Tâches =
**a.** Renvoyez, dans le texte sur la dette, le passage allant de « Notre quotidien, nos » jusqu'à « plus globalement l’économie. ».
**b.** D'après le texte sur la dette, quel rôle joue la monnaie ?
**c.** Rédigez la suite du texte sur la dette et la création monétaire à partir de sa dernière phrase.

La dette, outil de pillage…

 

« Si la population comprenait le système bancaire, je crois qu’il y aurait une révolution avant demain matin ». Henry Ford

 

Notre quotidien, nos projets, notre avenir dépendent de l’argent qui circule dans  l’économie. La monnaie est le fluide qui permet les échanges de biens et de services. Savoir qui crée la monnaie est donc indispensable pour comprendre comment le monde fonctionne. Sans la connaissance des diverses formes de monnaie et les mécanismes qu’elles impliquent, il est impossible de comprendre le système monétaire et plus globalement l’économie.

Données fournies =
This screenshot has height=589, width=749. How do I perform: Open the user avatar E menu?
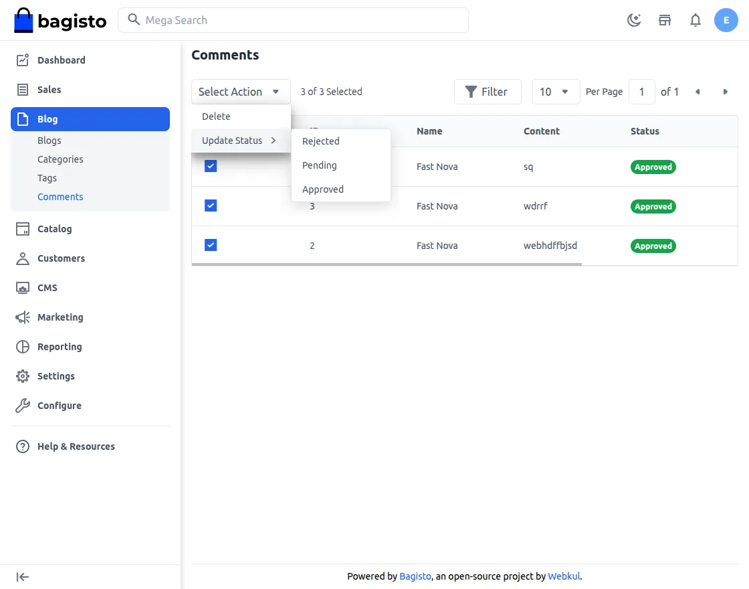(x=726, y=20)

Résultats finaux =
**a.**
Notre quotidien, nos projets, notre avenir dépendent de l’argent qui circule dans  l’économie. La monnaie est le fluide qui permet les échanges de biens et de services. Savoir qui crée la monnaie est donc indispensable pour comprendre comment le monde fonctionne. Sans la connaissance des diverses formes de monnaie et les mécanismes qu’elles impliquent, il est impossible de comprendre le système monétaire et plus globalement l’économie.

**b.** Elle est le fluide qui permet les échanges de biens et de services.

**c.**
 La monnaie, sous forme de billets et de pièces, est la monnaie centrale corporelle – ou monnaie manuelle. Elle était fabriquée par la Banque Centrale, missionnée par l’Etat ou les Etats d’une zone monétaire. La monnaie qui est sur les comptes en banque est la monnaie scripturale ou secondaire, elle n’existe que sous la forme de chiffres. Les banques commerciales privées (BCP) sont des intermédiaires qui font le commerce de la monnaie centrale et désormais, la créent.

 

Histoire de la monnaie

 

C’est le crédit, c'est-à-dire la comptabilité des dettes, qui est apparu  bien avant la création de la monnaie. On a retrouvé nombres d’objets servant de registres de dettes, des bâtons, des boules d’argile ou des papyrus. Parmi les plus anciens registres figurent des centaines de milliers de tablettes d’argile de l’époque sumérienne.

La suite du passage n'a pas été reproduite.